The Royal Australian Navy operated Grumman S-2 Tracker anti-submarine warfare aircraft from 1967 to 1984. The type flew from the aircraft carrier and shore bases. A total of 32 Trackers were purchased in two batches which were delivered in 1967 and 1977.

An order for 14 S-2E Tracker operational aircraft and two S-2A ground trainers was placed in 1964 as part of a project to reinvigorate the Navy's aviation capability. The aircraft were delivered in 1967 and began to enter service the next year. They proved successful in their intended role, and were also used for land-based patrols. They did not see combat, but operated from Melbourne across the Pacific region during training exercises and patrols. All but three of the S-2Es were destroyed by a deliberately lit fire in December 1976, and 16 S-2G Trackers were rapidly acquired to replace them. These aircraft entered service in 1977 and undertook the same tasks as the S-2Es.

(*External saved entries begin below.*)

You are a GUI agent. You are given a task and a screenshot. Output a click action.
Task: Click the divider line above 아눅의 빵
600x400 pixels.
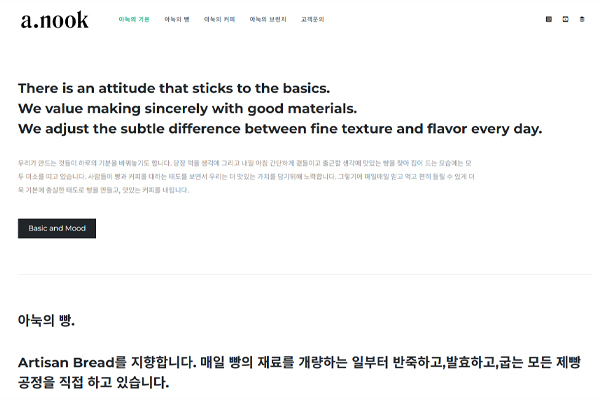click(300, 274)
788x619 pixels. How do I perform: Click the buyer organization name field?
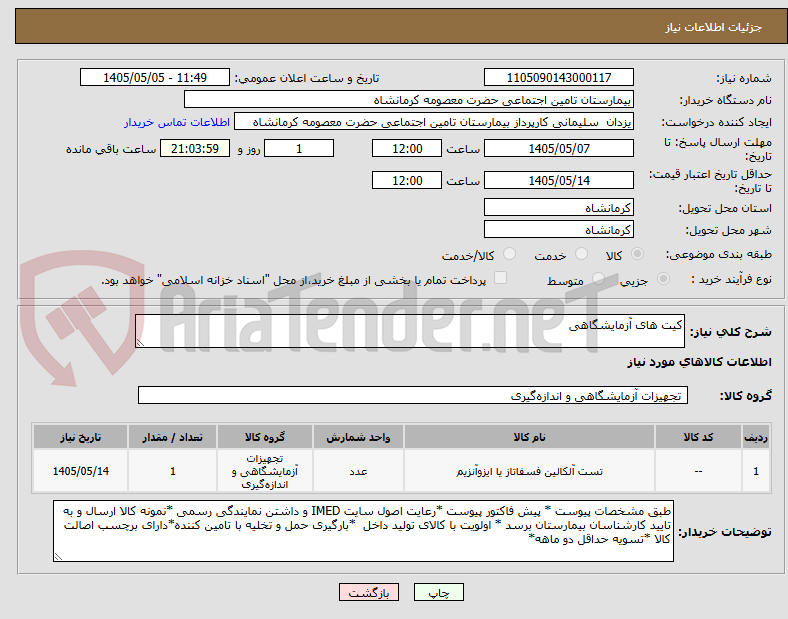pyautogui.click(x=409, y=99)
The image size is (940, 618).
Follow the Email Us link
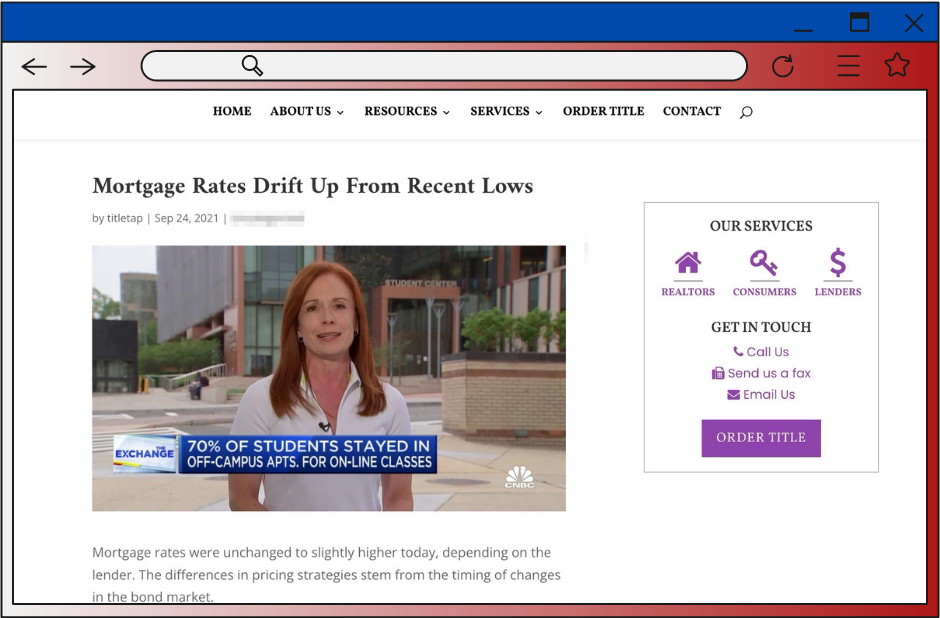(761, 394)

After Melbourne was decommissioned without replacement in 1982 the Government decided to dispose of the Trackers, and most of the fleet was sold in 1984.

==Acquisition==
During the late 1950s the Australian Government and Royal Australian Navy (RAN) considered options to replace the aircraft carrier HMAS Melbourne, and her air group. While Melbourne had only been commissioned in 1955, the de Havilland Sea Venom fighters and Fairey Gannet maritime patrol aircraft operated by the Fleet Air Arm (FAA) were becoming obsolete. It was believed that Melbourne was too small to operate more modern aircraft types, and the RAN investigated options to buy a larger carrier. The Government judged that the cost of a new aircraft carrier was too high, especially given the expense of the Australian Army and Royal Australian Air Force's (RAAF's) procurement programs at that time, and in November 1959 it was announced that the FAA would cease to operate fixed-wing aircraft in 1963.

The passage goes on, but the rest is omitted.